NBCe1 mediates the regulation of the NADH/NAD(+) redox state in cortical astrocytes by neuronal signals

Astrocytes are a glial cell type, which is indispensable for brain energy metabolism. Within cells, the NADH/NAD(+) redox state is a crucial node in metabolism connecting catabolic pathways to oxidative phosphorylation and ATP production in mitochondria. To characterize the dynamics of the intracellular NADH/NAD(+) redox state in cortical astrocytes Peredox, a genetically encoded sensor for the NADH/NAD(+) redox state, was expressed in cultured cortical astrocytes as well as in cortical astrocytes in acutely isolated brain slices. Calibration of the sensor in cultured astrocytes revealed a mean basal cytosolic NADH/NAD(+) redox ratio of about 0.01; however, with a broad distribution and heterogeneity in the cell population, which was mirrored by a heterogeneous basal cellular concentration of lactate. Inhibition of glucose uptake decreased the NADH/NAD(+) redox state while inhibition of lactate dehydrogenase or of lactate release resulted in an increase in the NADH/NAD(+) redox ratio.
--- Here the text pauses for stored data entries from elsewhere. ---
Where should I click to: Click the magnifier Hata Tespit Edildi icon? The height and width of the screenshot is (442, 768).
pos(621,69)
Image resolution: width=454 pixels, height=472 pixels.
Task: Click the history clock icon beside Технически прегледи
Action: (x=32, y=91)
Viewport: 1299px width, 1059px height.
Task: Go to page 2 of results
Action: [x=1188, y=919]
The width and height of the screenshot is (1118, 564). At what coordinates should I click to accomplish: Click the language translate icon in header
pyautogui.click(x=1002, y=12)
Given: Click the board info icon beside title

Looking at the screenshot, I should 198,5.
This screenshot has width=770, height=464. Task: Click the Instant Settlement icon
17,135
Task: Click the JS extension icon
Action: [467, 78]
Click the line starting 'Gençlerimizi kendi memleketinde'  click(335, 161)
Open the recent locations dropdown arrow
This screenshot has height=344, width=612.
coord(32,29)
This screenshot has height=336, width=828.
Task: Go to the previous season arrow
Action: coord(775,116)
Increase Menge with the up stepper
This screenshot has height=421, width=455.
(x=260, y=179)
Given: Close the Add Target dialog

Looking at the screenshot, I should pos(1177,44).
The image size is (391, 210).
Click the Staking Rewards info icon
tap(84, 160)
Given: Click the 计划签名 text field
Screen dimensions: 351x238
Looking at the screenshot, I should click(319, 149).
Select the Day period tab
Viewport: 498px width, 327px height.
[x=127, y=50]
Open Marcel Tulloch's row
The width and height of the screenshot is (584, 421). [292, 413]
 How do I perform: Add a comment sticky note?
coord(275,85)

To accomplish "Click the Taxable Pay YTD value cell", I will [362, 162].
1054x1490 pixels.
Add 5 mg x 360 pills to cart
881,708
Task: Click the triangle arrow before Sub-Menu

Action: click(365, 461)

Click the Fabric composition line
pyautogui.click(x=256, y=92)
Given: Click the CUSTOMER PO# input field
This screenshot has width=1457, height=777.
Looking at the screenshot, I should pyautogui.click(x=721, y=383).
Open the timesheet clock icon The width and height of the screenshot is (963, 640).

Furthermore, the NADH/NAD(+) redox state was regulated by the extracellular concentration of K+, and application of the neurotransmitters ATP or glutamate increased the NADH/NAD(+) redox state dependent on purinergic receptors and glutamate uptake, respectively. This regulation by K+, ATP, and glutamate involved NBCe1 mediated sodium-bicarbonate transport. These results demonstrate that the NADH/NAD(+) redox state in astrocytes is a metabolic node regulated by neuronal signals reflecting physiological activity, most likely contributing to adjust astrocytic metabolism to energy demand of the brain.